Where do you live?
My name is Emeka Frederick. I’m a flexi-Londoner 🙂 who lives on the border of East London and Essex.
Since late last year, I’ve been vegetarian apart from when I’m cooking in my restaurant. I’m back to eating meat and fish twice a week again now though. I also have one vegan day each week.
What was your motivation to start eating less meat?
When I was living away from home at university, I started to become quite conscious about the amount of low grade and reconstituted meat I was exposed to. It really began to frustrate me how meat was in everything and people, myself included, were happy to just consume it even if it didn’t taste good or add anything to the dish. And so much of it was poor quality. In typical university fashion, I never got into a proper routine though.
When I started working, I was getting ill too regularly and feeling sluggish consistently during the middle of the week, so started to look closely at what I was eating. Meat was one of the things I decided to cut down on. I was working in the field of Sustainability at the time, so understanding more and more about the impact of heavy meat diets on the environment gave me an even greater appetite to reduce mine.
How many meat-free days do you have in a week?
5. That’s the aim. I often do whole weeks without it though.
What are the Benefits?
I am leaner. A few months after starting to reduce my meat consumption, I decided to do a triathlon. So as part of my training, I just gave up meat for 6 months. I doubt that alone was the reason, as I was strict with a lot of other things at the time, but I felt lighter throughout that period and more consistently operating at my optimum level.
After days (typically weekends) when I have had meat, especially if it’s been in more than two meals, I often feel bloated, so then try to have a detox or vegan day quite close to that.
I run a Nigerian tapas restaurant, Chuku’s, and although we offer a lot of vegetarian and vegan dishes we also have meat and seafood on the menu. As the Head Chef, I have to try my food, plus I enjoy what I cook, so I end up picking. I try to limit my chef snacks but it’s hard.
Have your family and friend been supportive?
Yes. My family have never been big meat eaters, especially not red meat. My mum would much rather have fish and I can’t recall her ever cooking beef or pork. The most difficult thing is keeping them updated on what I am and not eating.
Friends were more difficult to win around. When I cut meat out completely, I went teetotal too, so I often got the mickey-taking out of me when we went for dinners. Nothing too serious. It’s typical when you change anything in your life though, it’s your responsibility to educate people on how they should act with you.
Egusi and eba – It’s a traditional Nigerian dish. Egusi is a stew made from ground melon seeds. Eba is made from ground cassava (gari) which is moulded into dumpling-esque balls, which we dip into the stew. The two combined are heavenly!

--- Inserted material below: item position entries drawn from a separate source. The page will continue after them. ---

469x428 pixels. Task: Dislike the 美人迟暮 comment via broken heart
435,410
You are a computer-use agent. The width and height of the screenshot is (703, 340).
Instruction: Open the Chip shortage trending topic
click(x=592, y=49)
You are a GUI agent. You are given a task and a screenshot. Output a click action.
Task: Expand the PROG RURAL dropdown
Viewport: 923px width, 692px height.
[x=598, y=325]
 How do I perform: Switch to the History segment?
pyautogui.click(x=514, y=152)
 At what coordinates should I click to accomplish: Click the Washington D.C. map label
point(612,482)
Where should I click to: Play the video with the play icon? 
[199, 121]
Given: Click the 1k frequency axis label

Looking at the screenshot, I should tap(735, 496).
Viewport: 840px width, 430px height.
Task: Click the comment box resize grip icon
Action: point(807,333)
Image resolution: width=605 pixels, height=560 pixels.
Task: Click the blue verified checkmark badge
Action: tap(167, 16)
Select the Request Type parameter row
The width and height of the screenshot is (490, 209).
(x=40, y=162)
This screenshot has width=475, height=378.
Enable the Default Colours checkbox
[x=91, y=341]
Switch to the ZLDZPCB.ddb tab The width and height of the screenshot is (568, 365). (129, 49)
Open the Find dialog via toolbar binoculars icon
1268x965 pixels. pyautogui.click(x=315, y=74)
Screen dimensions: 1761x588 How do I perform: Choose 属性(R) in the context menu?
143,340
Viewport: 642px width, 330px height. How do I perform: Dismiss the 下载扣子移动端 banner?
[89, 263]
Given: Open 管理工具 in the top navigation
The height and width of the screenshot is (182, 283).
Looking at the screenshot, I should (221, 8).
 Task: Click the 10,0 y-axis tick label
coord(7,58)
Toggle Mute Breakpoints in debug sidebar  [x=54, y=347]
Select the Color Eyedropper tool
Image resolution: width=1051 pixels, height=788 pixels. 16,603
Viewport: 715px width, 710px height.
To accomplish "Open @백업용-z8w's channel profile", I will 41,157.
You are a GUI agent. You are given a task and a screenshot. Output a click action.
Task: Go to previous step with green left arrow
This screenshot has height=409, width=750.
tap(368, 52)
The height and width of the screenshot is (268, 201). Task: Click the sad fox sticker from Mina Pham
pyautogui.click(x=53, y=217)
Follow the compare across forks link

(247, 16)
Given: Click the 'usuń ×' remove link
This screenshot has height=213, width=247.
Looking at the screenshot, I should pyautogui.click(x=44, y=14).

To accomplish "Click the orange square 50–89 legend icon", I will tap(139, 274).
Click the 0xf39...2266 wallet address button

If you’re looking for it online most recipes will have meat, crayfish or stockfish in them. They’re not necessary though. I cook it without and it’s a wonderful vegan dish.
Favourite place to eat out?
I just love tapas. I love the sharing culture. I used to live in Spain and fell in love with it there. My favourite spot at the moment is Morito in Hackney.
The Groundnut Cookbook – it’s written by three British-born Africans – guys like me. They’re friends and they explore their heritages and upbringings through the food. For me it’s inspirational, as it’s something I would like to do with Nigerian food and culture. They also have this Puna Yam cake which sounds epic. I haven’t gotten round to making it yet but it’s on the list.